Проснулся он на заре, еще только светало: небо — бледно-желтое, день будет хороший. Костер давно отгорел; по ту сторону холодной золы лежали три змеи — три застывшие параллельные линии, вроде тех, какими отчеркивают итог под столбиком цифр, — и контуры остальных змей, казалось, тоже начинали проступать в нарастающем свете; земля, которая только что была просто землей, распалась на отдельные неподвижные извивы и кольца; ветви, которые еще минуту назад были просто ветвями, превратились в окаменевшие волнистые фестоны — все это произошло в один миг, пока каторжник, поднявшись на ноги, думал о еде, о том, что перед отплытием надо бы поесть чего-нибудь горячего.

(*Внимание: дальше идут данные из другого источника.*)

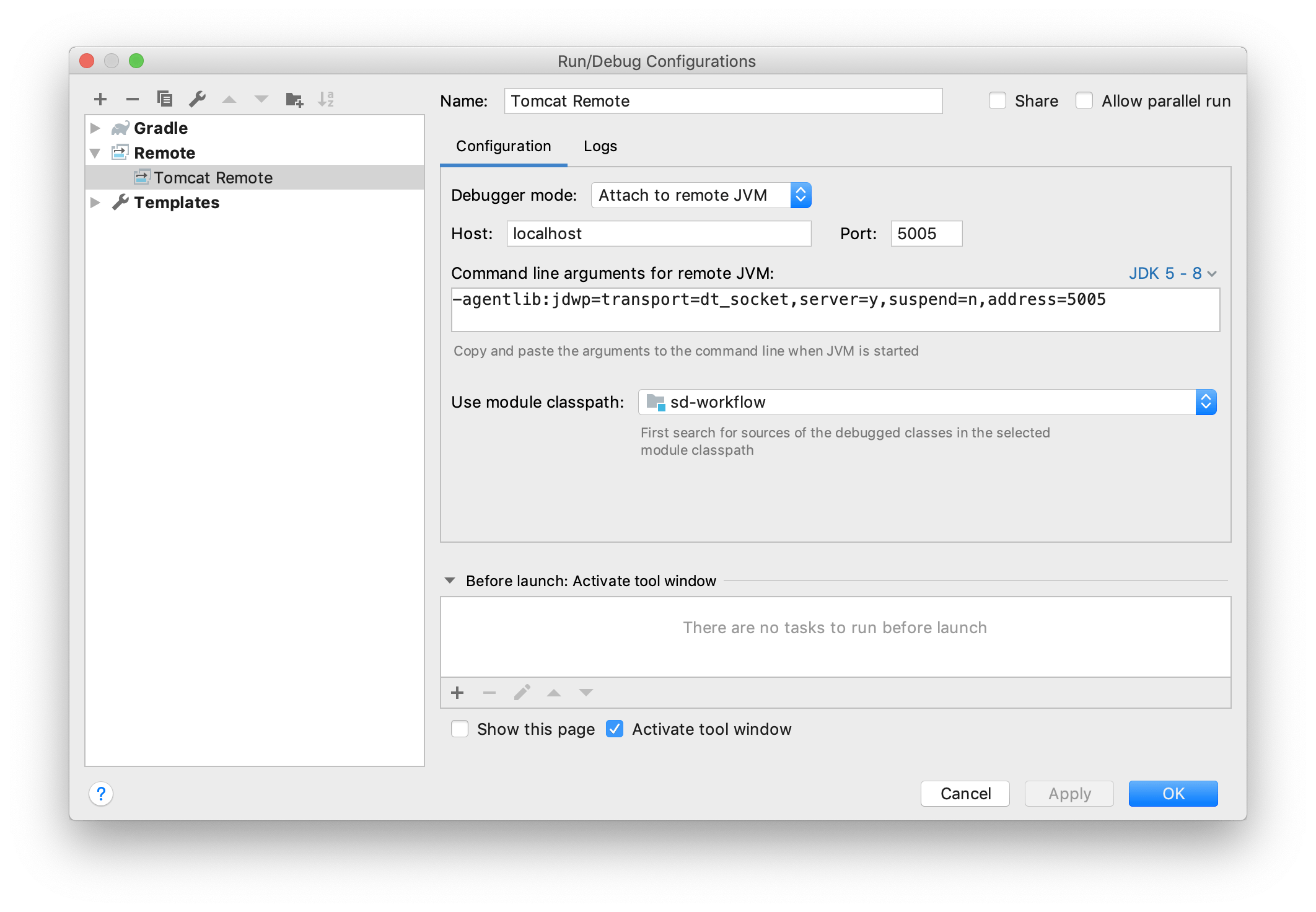
Task: Expand the Gradle tree node
Action: tap(95, 128)
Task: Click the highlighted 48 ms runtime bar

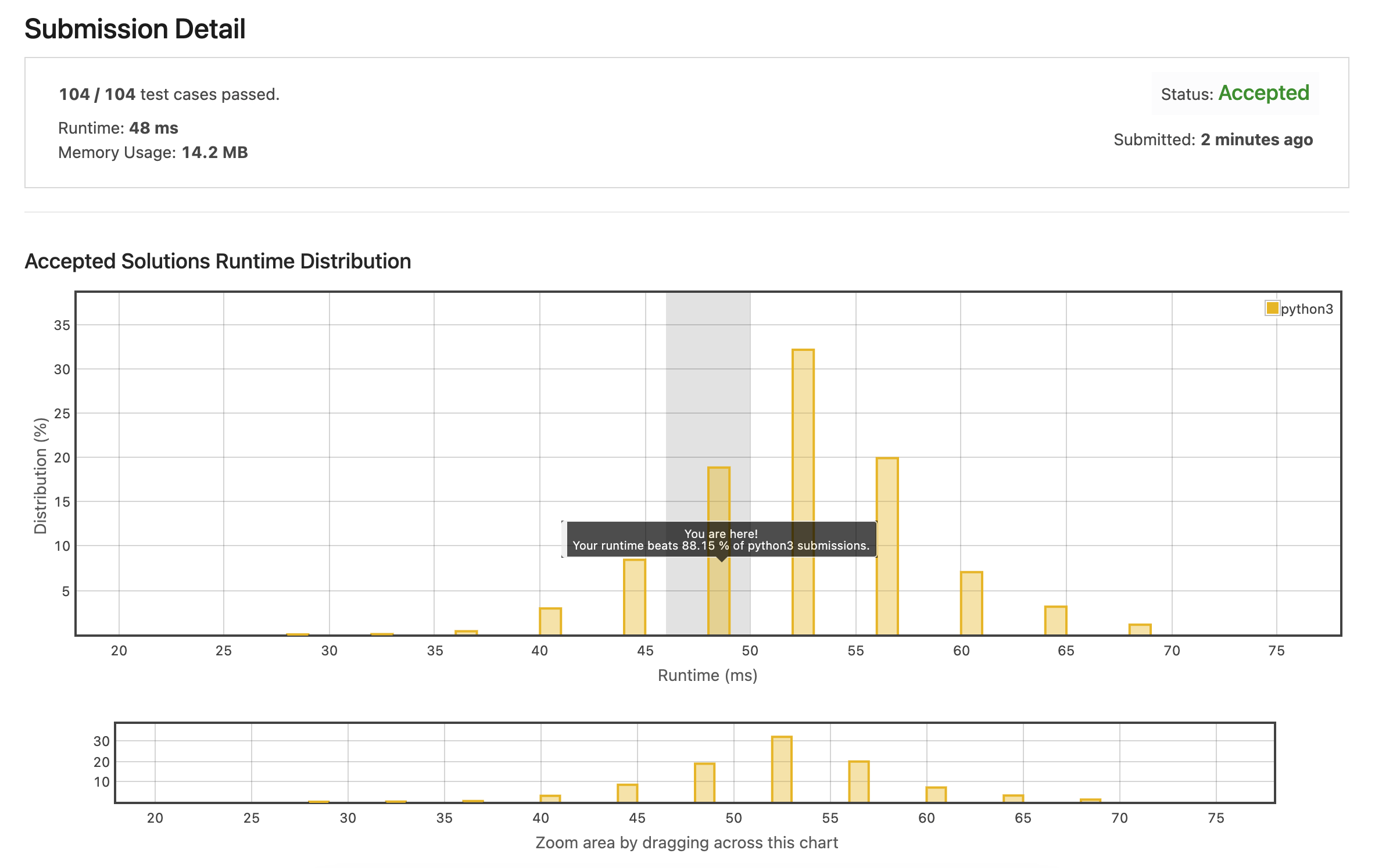Action: point(719,598)
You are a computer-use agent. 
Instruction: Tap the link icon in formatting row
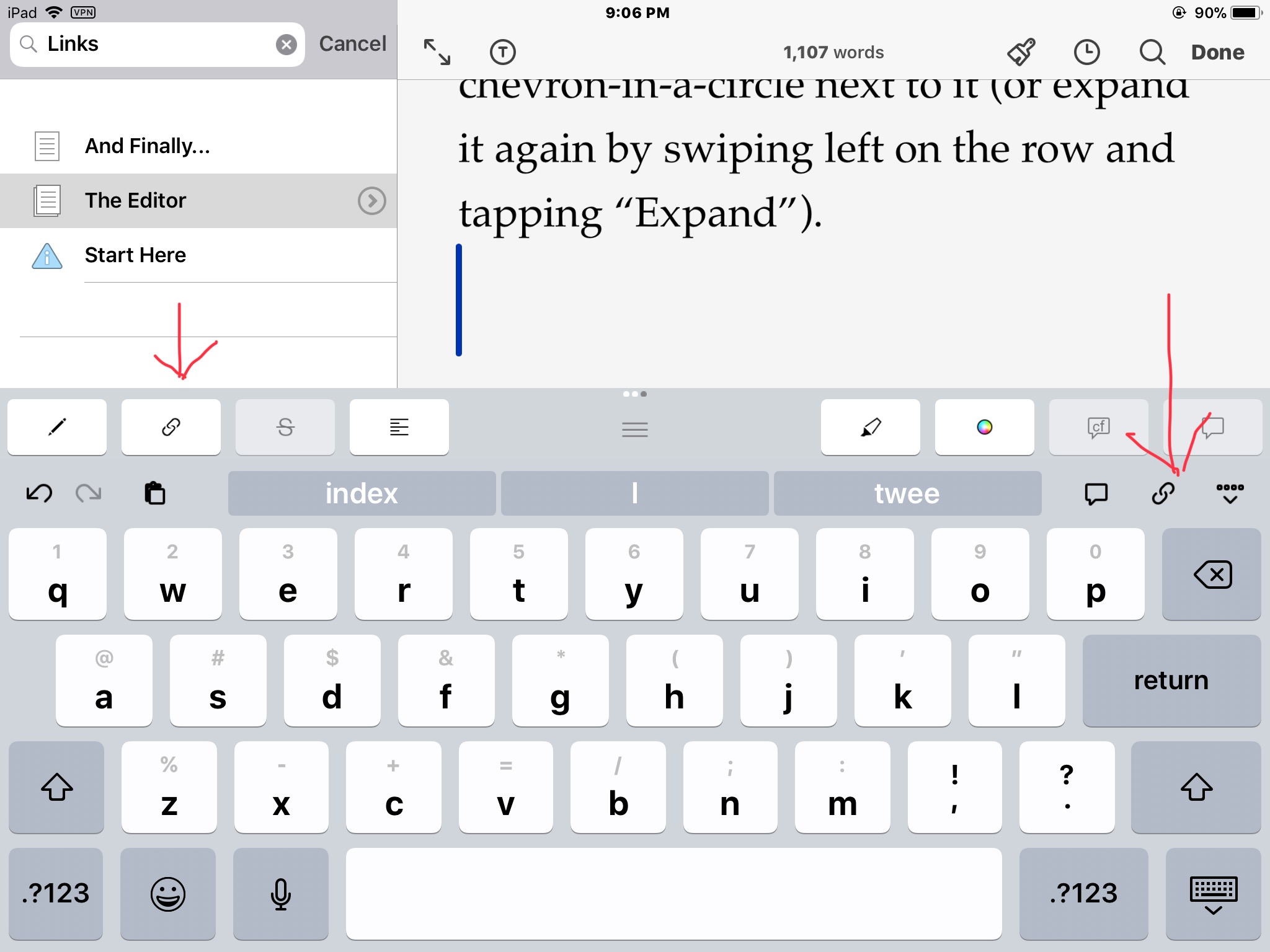171,427
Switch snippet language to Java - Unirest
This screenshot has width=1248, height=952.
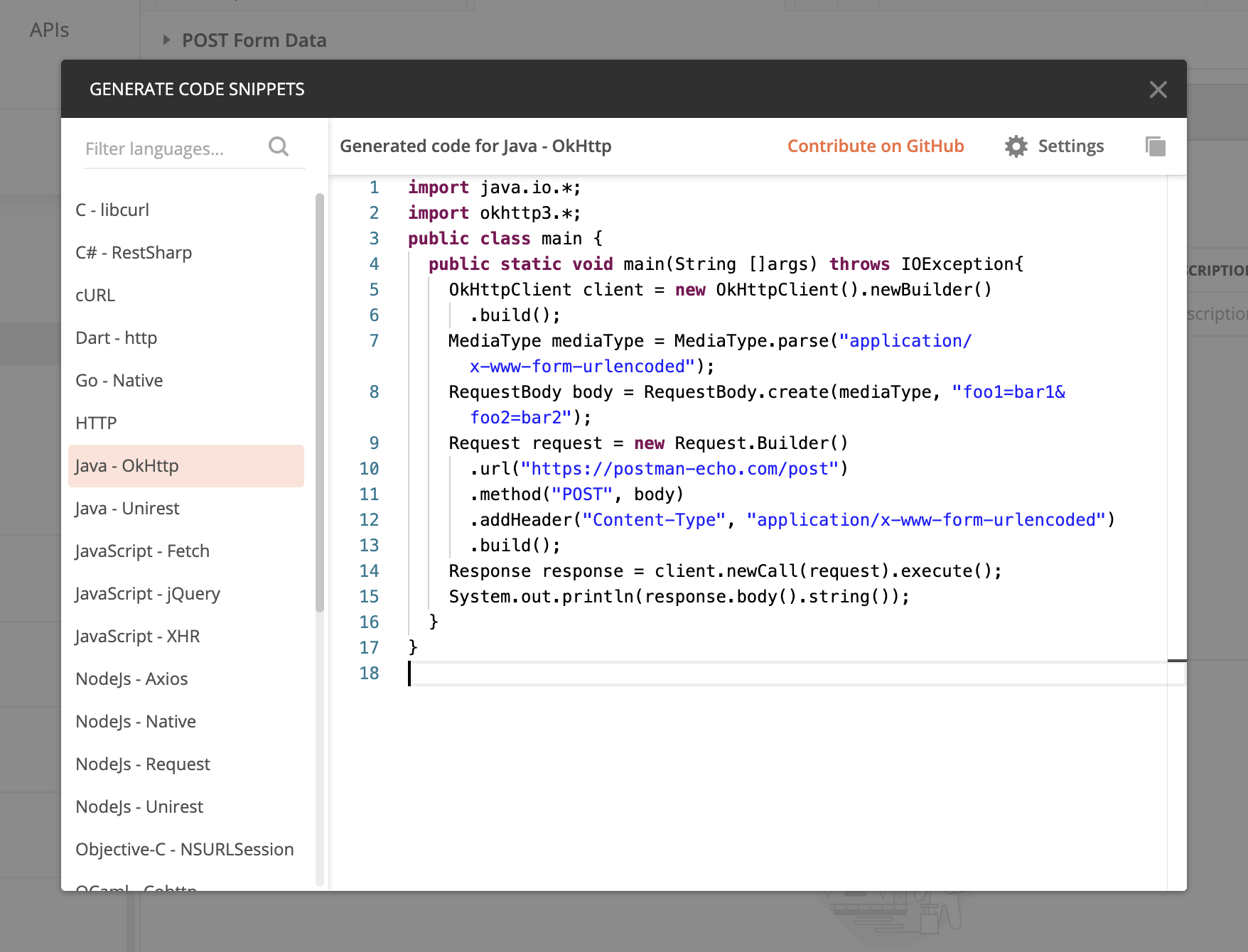127,508
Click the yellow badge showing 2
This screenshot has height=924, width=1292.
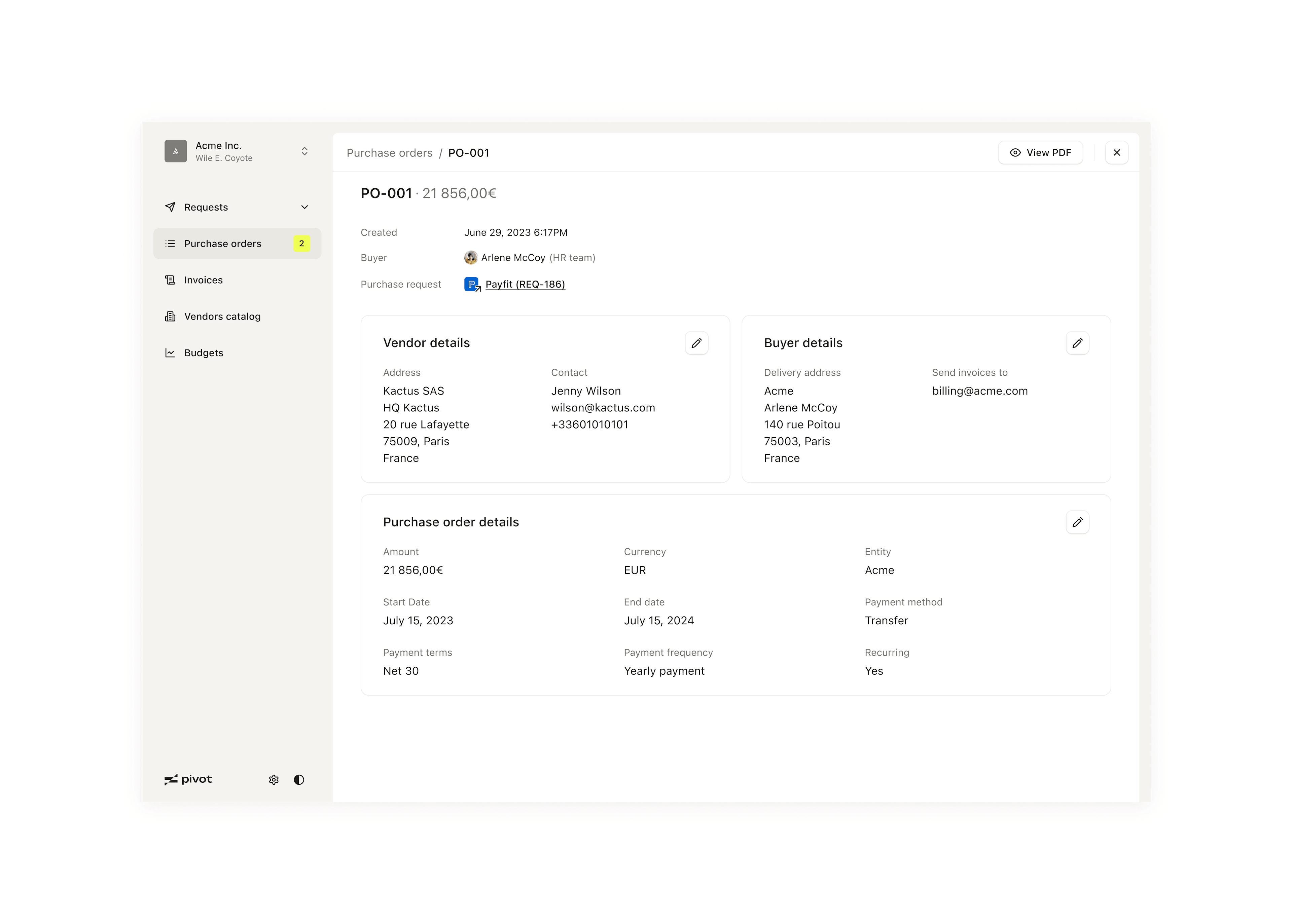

Но потом решил, что не так уж это важно и не стоит зря терять столько времени, тем более что в лодке оставалось еще немало твердых, похожих на камни комков, которые вывалила туда женщина с баркаса; да и, кроме того, думал он, какой бы удачной и скорой ни оказалась его охота, он же все равно не запасет еды впрок, чтобы хватило, пока они доплывут куда надо. И потому, подтягивая к себе вплетенную в веревку лозу, он спустился к лодке, к воде, окутанной плотным, как ватин, туманом (он был густой, этот туман, но стлался, похоже, только понизу), в котором уже исчезла корма, хотя лодка почти касалась носом берега. Женщина проснулась, заворочалась.